- _TEXT_:

I realize that we are speaking in matters of degree, but I have previously commented on the enforcement of a “strong presumption of effectiveness,” Majority Opinion, at 235-36, 104 A.3d at 1240-41, in scenarios in which courts are seeing much the opposite. Cf., e.g., Commonwealth v. Elliott, 622 Pa. 236, 297-98, 80 A.3d 415, 452-53 (2013) (Saylor, J., concurring); Commonwealth v. Sepulveda, 618 Pa. 262, 344, 55 A.3d 1108, 1157 (2012) (Saylor, J., concurring). Here, I find the arguable merit and reasonable-basis prongs of the ineffectiveness inquiry to be readily satisfied relative to trial counsel’s failure to seek suppression — at least of Appellee’s statements made to the investigating officer — after counsel’s apparent reliance on blind faith and heartstrings yielded essentially the opposite of the desired “outstanding result,” N.T., April 25, 2006, at 14, in a continuing course of interrogation beyond what the lawyer had anticipated, see id. at 52. Nevertheless, I agree with the majority that the Superior Court’s prejudice assessment was highly superficial and, accordingly, support *244the award of a remand for additional consideration in such regard.

. Despite the obvious damage to the defense caused by such admission, even at the post-conviction stage and after his client had been sentenced to serve 15 to 84 years in prison, trial counsel continued to attempt to cast the best light on his own performance. In this regard, the lawyer maintain that the polygraph proceedings to which he had consented yielded "helpful” results, as Appellee had maintained that he never entered the victims’ house, and his admissions therefore merely reflected "a young man who finally fessed up[J” N.T., April 25, 2006, at 22; id. (”[T]he statement, in my mind, I still feel that way, was helpful to [Appellee].”).

. These circumstances presented also raise questions concerning the legitimate scope of a post-polygraph examination, in particular, when its umbrella is large enough to extend from an exploration by the examiner of the reasons for indications of deception during actual testing, into a full-scale interrogation by a different detective. The present record, however, is not developed in a manner which would permit further elaboration on such questions. For example, beyond anecdotal explanations by the detectives involved in the present case, no evidence was presented concerning whether there are accepted *242parameters or guidelines relative to post-polygraph interviews (e.g., whether they are to be conducted by a certified examiner, whether they are to proceed in a dispassionate fashion, etc.).

. In this regard, I differ with Mr. Justice Eakin’s suggestion that we are addressing a "general unrestricted waiver.’’ Concurring Opinion, at 247, 104 A.3d at 1248. In point of fact, as noted in the text above, Appellee's actual express waiver is specific in its terms to questioning by a specific certified polygraph examiner. I know of no authority to support the notion that it is impossible to construct a limited waiver of the Sixth Amendment right to counsel for the conduct of a polygraph examination entirely by an identified, certified polygraph examiner. Moreover, what the concurrence dismisses as a “precise limitation,” see id. at 249, 104 A.3d at 1249, is simply the limitation appearing in the waiver’s text. To the extent the concurrence suggests the waiver should not be enforced on its terms because there is no independent evidence to believe the parties meant for such limitation to apply as written, this appears to represent a novel approach to the interpretation of express waivers.

- _RECORD EXCERPTS_:
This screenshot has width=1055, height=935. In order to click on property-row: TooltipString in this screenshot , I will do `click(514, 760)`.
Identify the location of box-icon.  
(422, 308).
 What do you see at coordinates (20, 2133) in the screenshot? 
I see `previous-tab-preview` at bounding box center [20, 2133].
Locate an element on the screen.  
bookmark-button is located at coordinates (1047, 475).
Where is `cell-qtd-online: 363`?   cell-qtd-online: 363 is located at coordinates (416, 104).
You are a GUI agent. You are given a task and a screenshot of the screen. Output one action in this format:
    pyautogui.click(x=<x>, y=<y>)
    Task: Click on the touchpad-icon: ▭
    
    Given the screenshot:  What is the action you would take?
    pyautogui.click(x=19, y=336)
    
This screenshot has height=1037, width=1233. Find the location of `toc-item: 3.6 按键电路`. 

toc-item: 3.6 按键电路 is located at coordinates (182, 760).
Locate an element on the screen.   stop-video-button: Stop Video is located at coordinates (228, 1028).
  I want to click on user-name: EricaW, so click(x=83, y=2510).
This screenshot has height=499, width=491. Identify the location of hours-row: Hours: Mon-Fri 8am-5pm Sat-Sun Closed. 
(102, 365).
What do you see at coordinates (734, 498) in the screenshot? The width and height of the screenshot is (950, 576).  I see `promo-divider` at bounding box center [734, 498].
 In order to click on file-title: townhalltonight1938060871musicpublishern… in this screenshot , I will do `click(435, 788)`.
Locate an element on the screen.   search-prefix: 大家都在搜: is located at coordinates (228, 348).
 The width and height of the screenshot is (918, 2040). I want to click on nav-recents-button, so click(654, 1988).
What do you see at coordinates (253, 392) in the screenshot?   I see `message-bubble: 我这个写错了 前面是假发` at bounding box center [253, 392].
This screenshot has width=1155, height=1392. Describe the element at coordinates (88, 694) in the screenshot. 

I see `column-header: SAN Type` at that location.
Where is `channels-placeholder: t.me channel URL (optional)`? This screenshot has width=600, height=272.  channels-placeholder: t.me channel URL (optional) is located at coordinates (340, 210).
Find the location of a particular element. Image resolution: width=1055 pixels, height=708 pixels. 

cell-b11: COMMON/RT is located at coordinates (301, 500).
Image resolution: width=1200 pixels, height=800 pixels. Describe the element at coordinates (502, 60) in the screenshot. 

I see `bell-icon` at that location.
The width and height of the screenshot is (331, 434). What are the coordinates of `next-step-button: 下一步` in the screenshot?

- _EXPLORE THE MATERIAL_:
1. Return, unchanged, the stretch of entries from the first one through the line containing "(422, 308).".
2. Extend the concurring opinion on trial counsel's ineffectiveness and the polygraph waiver past its final sentence.

- _TASK-BY-TASK OUTPUTS_:
1.
This screenshot has width=1055, height=935. In order to click on property-row: TooltipString in this screenshot , I will do `click(514, 760)`.
Identify the location of box-icon.  
(422, 308).

2.
. Justice Eakin’s suggestion that Appellee implicitly waived his right to counsel in the post-polygraph timeframe, see Concurring Opinion, at 249-50, 104 A.3d at 1249-50, overlooks that, once an accused invokes that right, he cannot later waive it unless he initiates the dialogue with police or counsel is present. See Edwards v. Arizona, 451 U.S. 477, 484-87, 101 S.Ct. 1880, 1884-86, 68 L.Ed.2d 378 (1981); Commonwealth v. Keaton, 615 Pa. 675, 701, 45 A.3d 1050, 1065 (2012). Although the concurrence indicates that prior decisions of this Court have approved a finding of an implicit waiver under "similar circumstances” to those of the present case, Concurring Opinion, at 250, 104 A.3d at 1250, the decisions it references are inapposite because the defendants in those matters had not invoked their right to counsel before making the statements at issue. Hence, those cases do not undermine the concept that, to be admissible, any further communication with the police — most notably here, with Detective Kelly — had to have been *243initiated by Appellee or undertaken upon further waiver while counsel was present.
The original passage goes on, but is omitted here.